The annual study is conducted on behalf of the Board of Regents by Jeffrey M. Humphreys, Ph.D., director of the Selig Center for Economic Growth in the University of Georgia’s Terry College of Business.
According to the report, every dollar spent directly by USG institutions and their students generated an additional 47 cents for the surrounding region’s economy. While $12.7 billion of the $18.6 billion was a result of that direct spending, the remaining $5.9 billion was additional spending within local communities sparked by the presence of a USG institution.
For Georgia Southern, the impacts are big. From the report:
- Initial Spending: $751,370,691
- Output Impact: $961,126,047
- Output refers to the value of total production, including domestic and foreign trade.

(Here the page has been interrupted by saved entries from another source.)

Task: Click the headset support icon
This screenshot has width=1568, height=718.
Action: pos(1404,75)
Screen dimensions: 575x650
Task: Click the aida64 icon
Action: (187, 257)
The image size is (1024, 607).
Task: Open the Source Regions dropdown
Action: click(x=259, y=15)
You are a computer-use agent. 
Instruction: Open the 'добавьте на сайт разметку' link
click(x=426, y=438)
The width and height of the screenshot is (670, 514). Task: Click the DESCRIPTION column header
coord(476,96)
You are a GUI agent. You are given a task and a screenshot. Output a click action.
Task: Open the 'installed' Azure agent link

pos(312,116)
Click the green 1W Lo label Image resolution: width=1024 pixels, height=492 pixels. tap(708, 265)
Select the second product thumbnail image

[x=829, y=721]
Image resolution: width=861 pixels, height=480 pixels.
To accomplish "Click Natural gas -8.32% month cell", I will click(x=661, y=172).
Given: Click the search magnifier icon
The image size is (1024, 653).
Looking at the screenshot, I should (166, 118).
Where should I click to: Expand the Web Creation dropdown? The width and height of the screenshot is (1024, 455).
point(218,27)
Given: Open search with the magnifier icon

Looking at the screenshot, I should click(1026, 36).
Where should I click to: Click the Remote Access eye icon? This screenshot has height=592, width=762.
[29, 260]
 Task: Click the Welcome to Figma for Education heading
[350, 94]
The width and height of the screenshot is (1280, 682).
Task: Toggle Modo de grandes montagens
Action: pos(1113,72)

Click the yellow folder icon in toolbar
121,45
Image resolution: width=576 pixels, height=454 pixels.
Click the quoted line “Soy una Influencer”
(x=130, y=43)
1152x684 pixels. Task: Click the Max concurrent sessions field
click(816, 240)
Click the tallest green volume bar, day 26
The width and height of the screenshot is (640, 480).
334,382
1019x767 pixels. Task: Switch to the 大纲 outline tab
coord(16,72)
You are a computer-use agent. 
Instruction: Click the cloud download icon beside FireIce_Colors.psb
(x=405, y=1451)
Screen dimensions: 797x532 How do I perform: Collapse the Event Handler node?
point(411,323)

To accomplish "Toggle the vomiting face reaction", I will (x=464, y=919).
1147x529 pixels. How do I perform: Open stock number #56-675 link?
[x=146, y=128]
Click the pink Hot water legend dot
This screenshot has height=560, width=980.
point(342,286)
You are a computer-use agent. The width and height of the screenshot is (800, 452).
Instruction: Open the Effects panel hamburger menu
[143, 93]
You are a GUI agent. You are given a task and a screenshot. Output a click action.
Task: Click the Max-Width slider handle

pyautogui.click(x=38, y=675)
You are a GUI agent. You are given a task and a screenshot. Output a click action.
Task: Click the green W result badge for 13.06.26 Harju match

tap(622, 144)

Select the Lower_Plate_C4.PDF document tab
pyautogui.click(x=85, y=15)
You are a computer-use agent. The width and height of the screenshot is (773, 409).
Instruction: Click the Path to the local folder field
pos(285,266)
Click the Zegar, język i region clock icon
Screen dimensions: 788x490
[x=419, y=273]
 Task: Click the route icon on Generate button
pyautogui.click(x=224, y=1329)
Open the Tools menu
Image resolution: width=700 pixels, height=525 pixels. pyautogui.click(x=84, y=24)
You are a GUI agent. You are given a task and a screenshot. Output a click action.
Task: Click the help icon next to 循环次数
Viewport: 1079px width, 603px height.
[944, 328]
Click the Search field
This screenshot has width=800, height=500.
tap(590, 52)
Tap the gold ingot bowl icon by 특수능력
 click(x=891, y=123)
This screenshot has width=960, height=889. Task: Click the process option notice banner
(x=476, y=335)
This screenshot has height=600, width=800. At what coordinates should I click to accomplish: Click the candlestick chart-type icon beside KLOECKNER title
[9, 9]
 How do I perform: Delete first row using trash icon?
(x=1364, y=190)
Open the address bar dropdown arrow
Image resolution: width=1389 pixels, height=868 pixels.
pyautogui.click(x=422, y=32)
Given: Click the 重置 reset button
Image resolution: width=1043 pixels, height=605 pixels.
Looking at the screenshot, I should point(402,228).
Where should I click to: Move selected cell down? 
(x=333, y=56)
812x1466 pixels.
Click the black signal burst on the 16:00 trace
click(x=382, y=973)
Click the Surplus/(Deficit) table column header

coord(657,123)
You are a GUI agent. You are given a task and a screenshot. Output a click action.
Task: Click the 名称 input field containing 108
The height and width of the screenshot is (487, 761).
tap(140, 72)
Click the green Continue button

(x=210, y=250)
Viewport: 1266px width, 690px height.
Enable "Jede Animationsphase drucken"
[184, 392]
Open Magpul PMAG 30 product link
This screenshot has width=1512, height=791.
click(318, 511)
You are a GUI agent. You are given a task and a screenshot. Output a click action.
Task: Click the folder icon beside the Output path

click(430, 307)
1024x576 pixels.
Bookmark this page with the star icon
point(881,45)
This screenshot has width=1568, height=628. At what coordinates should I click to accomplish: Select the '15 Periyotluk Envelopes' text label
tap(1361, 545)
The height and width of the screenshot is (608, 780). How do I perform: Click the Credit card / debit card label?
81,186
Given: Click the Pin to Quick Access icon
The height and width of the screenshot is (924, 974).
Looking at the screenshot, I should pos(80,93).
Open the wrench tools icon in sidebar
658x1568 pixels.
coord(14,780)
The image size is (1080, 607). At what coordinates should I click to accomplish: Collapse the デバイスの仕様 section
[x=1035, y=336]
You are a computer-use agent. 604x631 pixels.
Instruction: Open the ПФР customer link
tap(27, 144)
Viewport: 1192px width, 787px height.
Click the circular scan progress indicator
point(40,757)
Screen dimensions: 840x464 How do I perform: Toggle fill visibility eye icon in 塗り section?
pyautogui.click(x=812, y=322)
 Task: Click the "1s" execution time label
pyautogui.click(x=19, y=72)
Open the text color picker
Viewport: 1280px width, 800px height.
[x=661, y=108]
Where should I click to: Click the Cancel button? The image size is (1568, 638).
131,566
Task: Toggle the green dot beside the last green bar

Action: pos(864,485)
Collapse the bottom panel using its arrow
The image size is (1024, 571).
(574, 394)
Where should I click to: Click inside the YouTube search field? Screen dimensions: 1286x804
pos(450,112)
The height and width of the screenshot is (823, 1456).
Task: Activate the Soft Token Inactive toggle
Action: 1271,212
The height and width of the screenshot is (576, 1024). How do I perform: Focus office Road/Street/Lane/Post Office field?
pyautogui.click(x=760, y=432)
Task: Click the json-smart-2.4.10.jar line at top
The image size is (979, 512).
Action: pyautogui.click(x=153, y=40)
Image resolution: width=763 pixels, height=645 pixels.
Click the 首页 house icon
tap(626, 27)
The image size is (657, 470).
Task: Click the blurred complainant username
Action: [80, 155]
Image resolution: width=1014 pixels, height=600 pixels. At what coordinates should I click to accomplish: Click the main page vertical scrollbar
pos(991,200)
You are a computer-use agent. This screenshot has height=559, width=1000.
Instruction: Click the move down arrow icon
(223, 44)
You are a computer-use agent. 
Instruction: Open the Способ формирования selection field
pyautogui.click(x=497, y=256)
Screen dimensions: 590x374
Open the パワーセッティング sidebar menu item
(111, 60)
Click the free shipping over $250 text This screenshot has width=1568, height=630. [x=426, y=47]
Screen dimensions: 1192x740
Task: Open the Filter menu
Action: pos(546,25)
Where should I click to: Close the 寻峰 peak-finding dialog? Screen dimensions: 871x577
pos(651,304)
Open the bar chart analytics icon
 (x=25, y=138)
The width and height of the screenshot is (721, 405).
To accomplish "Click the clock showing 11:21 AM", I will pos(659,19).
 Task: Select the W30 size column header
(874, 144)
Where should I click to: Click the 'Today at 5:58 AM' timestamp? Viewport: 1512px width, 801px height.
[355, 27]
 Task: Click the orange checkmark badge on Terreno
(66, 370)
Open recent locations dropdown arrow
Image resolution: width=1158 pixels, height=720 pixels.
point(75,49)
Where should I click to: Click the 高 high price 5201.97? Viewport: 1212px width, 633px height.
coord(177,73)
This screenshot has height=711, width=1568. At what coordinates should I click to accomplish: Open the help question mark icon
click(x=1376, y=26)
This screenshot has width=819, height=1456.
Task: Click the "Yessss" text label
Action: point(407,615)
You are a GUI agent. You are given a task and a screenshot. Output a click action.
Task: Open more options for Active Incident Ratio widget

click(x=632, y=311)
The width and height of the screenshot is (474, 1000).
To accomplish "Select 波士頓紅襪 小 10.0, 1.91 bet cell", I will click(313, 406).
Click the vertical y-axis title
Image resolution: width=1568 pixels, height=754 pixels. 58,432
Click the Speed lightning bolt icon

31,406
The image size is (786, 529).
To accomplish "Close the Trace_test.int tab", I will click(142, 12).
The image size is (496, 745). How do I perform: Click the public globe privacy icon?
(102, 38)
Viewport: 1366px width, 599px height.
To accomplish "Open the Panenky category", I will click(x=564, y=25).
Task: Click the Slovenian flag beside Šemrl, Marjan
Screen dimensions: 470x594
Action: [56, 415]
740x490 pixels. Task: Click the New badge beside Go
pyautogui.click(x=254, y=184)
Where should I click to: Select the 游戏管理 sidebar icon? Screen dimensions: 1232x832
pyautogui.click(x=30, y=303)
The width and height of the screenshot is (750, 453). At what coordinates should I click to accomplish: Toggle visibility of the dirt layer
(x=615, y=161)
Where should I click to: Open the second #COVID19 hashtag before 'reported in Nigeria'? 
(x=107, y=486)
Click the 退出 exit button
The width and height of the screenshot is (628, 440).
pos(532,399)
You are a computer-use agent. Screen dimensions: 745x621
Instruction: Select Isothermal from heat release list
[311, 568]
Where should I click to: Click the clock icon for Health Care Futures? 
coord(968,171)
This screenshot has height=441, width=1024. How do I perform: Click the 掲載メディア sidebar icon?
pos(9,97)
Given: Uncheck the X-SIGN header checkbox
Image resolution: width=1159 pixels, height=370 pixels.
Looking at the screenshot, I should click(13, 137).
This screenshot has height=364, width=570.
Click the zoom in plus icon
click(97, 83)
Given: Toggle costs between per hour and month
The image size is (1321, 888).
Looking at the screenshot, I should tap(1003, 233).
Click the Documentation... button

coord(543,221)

- Value-Added Impact: $655,936,397
- Value added includes employee compensation, proprietary income, other property income, and indirect business taxes
- Labor Income Impact: $437,825,227
- Labor income includes both the total payroll costs (including fringe benefits) of workers
- who are paid by employers and payments received by self-employed individuals.
- Total Employment Impact: 9,435
- Employment includes both full-time and part-time jobs
- On-Campus Jobs: 3,375
- Off-Campus Jobs That Exist Due to Institution-Related Spending: 6,060
(The study areas for Georgia Southern include Bulloch, Screven, Candler, Emanuel, Evans, Tattnall, Jenkins, Chatham, Effingham, Bryan, and Liberty counties)
With an uptick in direct spending for FY2020, the report found, “In sum, USG institutions were a vital source of economic stability.”
The Selig Center also conducted a companion study led by Humphreys and Alexandra P. Hill titled, “Lifetime Earnings for University System of Georgia Class of 2020.” The lifetime earnings report showed how work-life earnings increase substantially with each step up in earned degree.
USG’s 2020 graduates who work in Georgia are expected to bring in a combined of $175 billion in lifetime earnings, of which $59 billion (34 percent) can be attributed to their degrees.
“With strong support from the state and significant planning from our campuses, USG’s economic impact on local communities across Georgia held steady despite a challenging year,” Acting Chancellor Teresa MacCartney said. “At the same time, a degree from a USG institution continues to add real value to the lives of our graduates and their families. We remain focused on doing everything in our power to help more Georgians complete college and ensure our state has a well-prepared, highly skilled workforce to grow Georgia’s economy.”